#### Data in this exercise
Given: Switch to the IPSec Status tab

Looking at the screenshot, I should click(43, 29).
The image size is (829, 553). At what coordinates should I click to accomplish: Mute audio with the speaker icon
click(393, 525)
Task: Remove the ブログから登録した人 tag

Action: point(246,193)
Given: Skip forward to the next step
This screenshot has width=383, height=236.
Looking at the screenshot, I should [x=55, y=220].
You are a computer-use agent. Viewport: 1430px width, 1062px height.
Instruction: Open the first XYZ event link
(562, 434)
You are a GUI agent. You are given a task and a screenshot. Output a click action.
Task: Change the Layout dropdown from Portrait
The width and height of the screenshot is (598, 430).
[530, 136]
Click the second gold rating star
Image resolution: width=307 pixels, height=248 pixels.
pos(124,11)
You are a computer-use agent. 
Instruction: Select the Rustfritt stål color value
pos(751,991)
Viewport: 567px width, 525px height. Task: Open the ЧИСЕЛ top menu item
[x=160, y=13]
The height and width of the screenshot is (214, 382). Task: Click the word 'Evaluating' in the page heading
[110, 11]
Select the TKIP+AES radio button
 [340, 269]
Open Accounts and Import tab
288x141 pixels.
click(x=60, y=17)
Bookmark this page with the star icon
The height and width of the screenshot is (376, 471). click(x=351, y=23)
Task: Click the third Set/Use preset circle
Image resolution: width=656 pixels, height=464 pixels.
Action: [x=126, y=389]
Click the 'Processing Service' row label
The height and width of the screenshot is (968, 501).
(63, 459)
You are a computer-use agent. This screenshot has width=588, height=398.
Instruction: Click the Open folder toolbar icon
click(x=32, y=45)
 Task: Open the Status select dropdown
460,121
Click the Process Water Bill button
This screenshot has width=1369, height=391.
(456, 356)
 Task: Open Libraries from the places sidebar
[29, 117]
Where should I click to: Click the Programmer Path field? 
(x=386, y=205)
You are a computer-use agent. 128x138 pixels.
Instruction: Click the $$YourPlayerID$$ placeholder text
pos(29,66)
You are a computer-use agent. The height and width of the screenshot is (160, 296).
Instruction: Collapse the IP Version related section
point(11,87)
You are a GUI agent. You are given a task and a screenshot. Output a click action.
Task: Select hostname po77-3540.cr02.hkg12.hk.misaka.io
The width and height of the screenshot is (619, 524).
########
* **What to work on**
From the line holding "Where should I" to the end of the listing, copy every line exactly, both ends included, and add nothing.

* **Task result**
Where should I click to: Click the Programmer Path field? 
(x=386, y=205)
You are a computer-use agent. 128x138 pixels.
Instruction: Click the $$YourPlayerID$$ placeholder text
pos(29,66)
You are a computer-use agent. The height and width of the screenshot is (160, 296).
Instruction: Collapse the IP Version related section
point(11,87)
You are a GUI agent. You are given a task and a screenshot. Output a click action.
Task: Select hostname po77-3540.cr02.hkg12.hk.misaka.io
The width and height of the screenshot is (619, 524).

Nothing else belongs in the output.